Give back only the lines in the records below from the one with "Ivana beautiful trans" to the one with "Beautiful trans of", both inclusive, word for word.

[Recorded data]
Start of Block

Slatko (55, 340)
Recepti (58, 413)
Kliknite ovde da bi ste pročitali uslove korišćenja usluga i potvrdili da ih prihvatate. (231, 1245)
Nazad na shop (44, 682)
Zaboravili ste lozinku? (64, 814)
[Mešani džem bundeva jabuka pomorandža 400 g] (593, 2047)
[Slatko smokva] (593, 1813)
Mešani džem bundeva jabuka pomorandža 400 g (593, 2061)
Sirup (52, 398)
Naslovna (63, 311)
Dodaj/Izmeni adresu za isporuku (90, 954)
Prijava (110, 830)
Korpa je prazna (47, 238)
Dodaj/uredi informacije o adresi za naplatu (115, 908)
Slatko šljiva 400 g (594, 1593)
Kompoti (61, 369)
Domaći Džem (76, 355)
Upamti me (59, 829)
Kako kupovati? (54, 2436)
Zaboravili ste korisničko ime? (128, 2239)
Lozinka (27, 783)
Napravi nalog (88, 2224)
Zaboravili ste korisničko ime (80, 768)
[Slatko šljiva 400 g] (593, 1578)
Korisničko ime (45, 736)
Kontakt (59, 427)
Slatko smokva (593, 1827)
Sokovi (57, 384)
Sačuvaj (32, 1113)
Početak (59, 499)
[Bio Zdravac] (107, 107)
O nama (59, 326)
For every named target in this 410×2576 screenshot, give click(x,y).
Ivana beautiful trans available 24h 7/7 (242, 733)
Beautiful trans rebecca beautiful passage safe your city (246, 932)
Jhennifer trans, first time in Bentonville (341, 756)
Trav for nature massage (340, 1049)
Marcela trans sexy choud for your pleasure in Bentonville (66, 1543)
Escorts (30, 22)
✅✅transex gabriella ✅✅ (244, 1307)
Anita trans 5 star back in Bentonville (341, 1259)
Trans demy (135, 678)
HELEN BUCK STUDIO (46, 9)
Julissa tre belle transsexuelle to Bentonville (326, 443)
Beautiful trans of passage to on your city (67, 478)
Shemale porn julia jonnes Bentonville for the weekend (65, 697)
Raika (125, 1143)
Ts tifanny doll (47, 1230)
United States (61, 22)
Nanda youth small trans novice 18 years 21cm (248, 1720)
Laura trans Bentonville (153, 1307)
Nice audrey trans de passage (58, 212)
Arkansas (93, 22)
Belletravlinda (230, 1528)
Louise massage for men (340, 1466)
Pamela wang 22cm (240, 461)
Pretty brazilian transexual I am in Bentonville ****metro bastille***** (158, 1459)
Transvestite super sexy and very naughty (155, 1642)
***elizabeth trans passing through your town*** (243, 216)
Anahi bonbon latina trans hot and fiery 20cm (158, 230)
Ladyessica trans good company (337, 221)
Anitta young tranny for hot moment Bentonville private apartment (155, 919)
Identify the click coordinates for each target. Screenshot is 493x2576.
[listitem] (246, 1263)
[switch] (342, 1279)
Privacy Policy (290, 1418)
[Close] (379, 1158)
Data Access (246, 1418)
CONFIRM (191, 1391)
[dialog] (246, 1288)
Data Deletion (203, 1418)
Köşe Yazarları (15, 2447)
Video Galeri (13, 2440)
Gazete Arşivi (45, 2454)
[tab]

End of Block

> **Worked solution**:
Ivana beautiful trans available 24h 7/7 (242, 733)
Beautiful trans rebecca beautiful passage safe your city (246, 932)
Jhennifer trans, first time in Bentonville (341, 756)
Trav for nature massage (340, 1049)
Marcela trans sexy choud for your pleasure in Bentonville (66, 1543)
Escorts (30, 22)
✅✅transex gabriella ✅✅ (244, 1307)
Anita trans 5 star back in Bentonville (341, 1259)
Trans demy (135, 678)
HELEN BUCK STUDIO (46, 9)
Julissa tre belle transsexuelle to Bentonville (326, 443)
Beautiful trans of passage to on your city (67, 478)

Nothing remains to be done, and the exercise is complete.